What you should do – Set every entry down again, unchanged, picture-free.

(Records to process begins)

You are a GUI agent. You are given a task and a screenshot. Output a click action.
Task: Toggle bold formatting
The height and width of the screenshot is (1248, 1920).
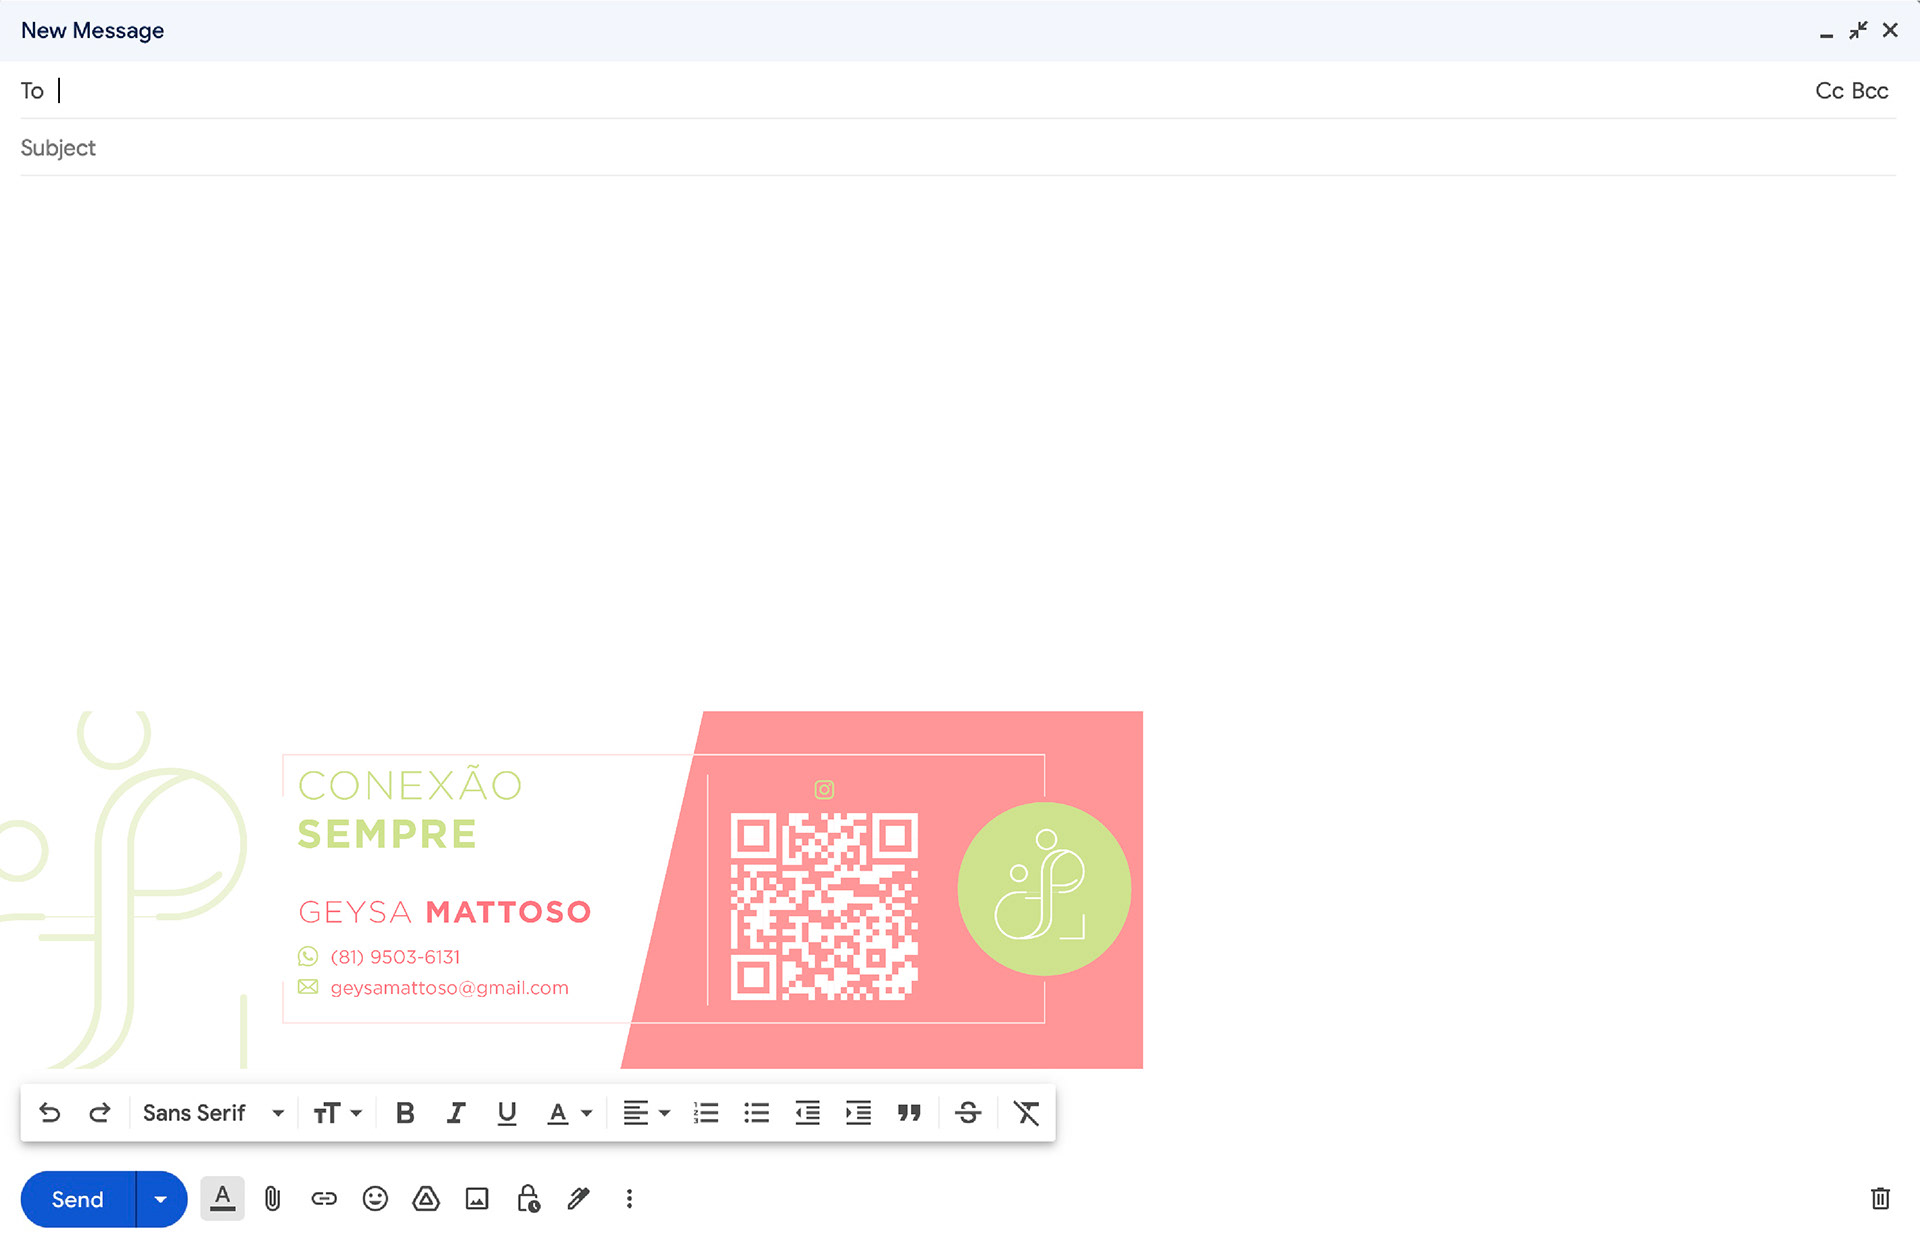(405, 1113)
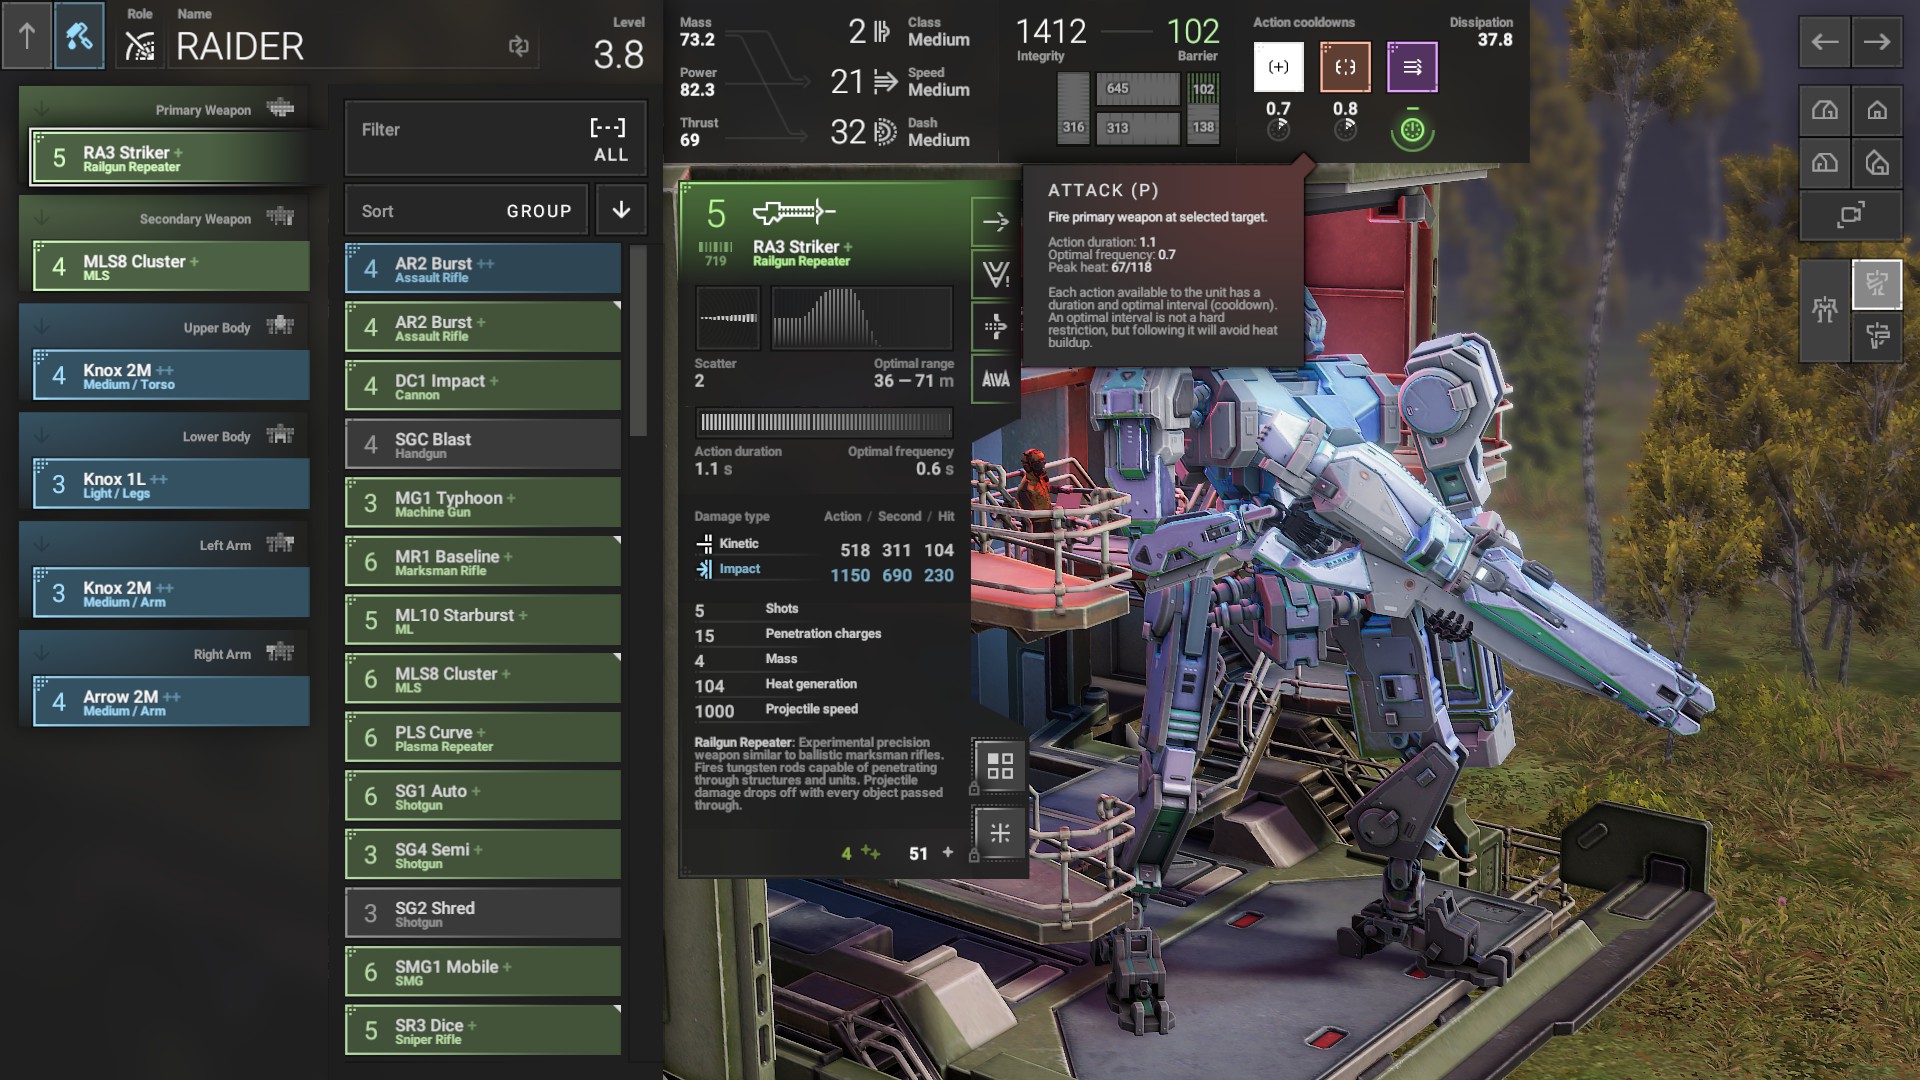
Task: Click the white repair action cooldown icon
Action: coord(1278,67)

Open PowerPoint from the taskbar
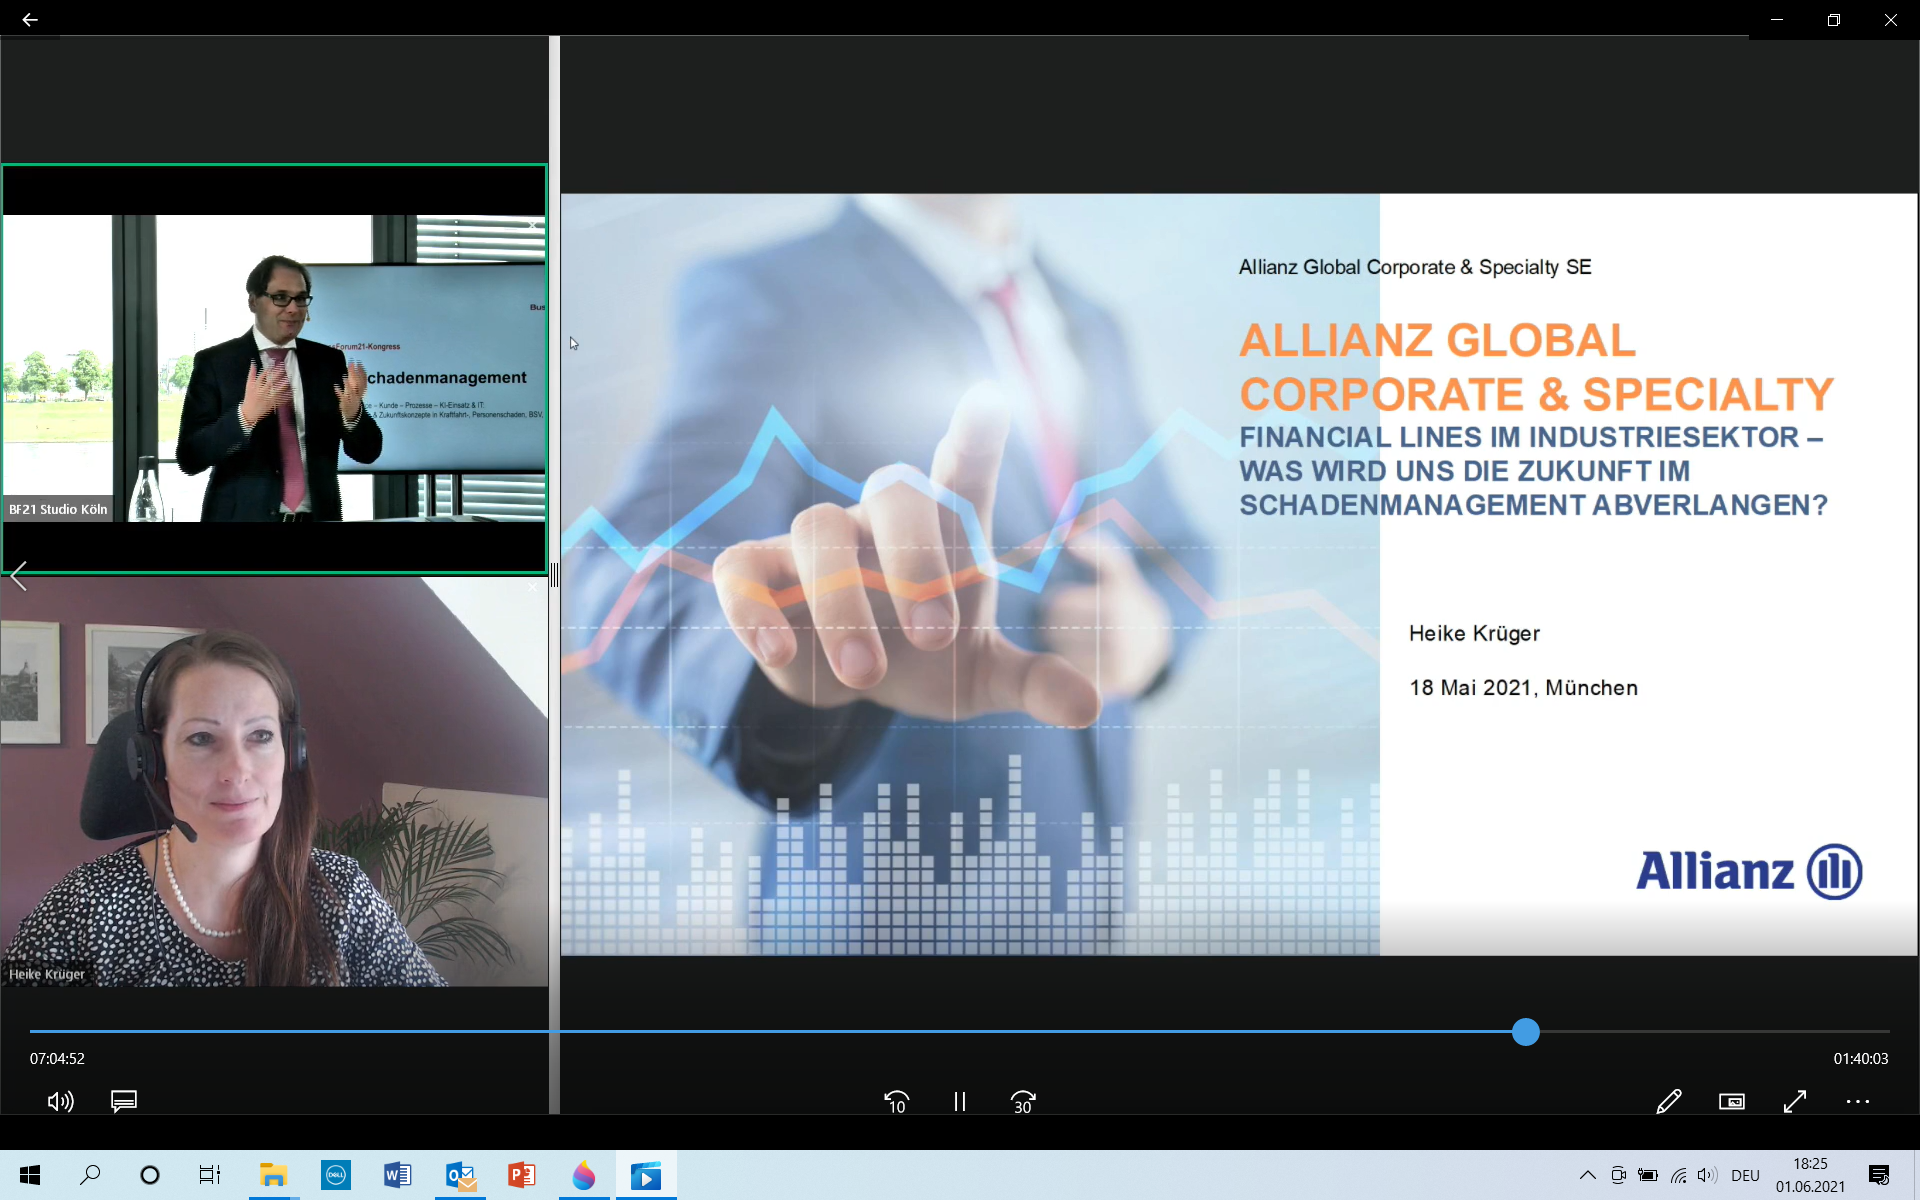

(Records to process ends)

Answer to the exercise –
You are a GUI agent. You are given a task and a screenshot. Output a click action.
Task: Toggle bold formatting
The height and width of the screenshot is (1248, 1920).
(405, 1113)
Task: Click the white repair action cooldown icon
Action: coord(1278,67)

Open PowerPoint from the taskbar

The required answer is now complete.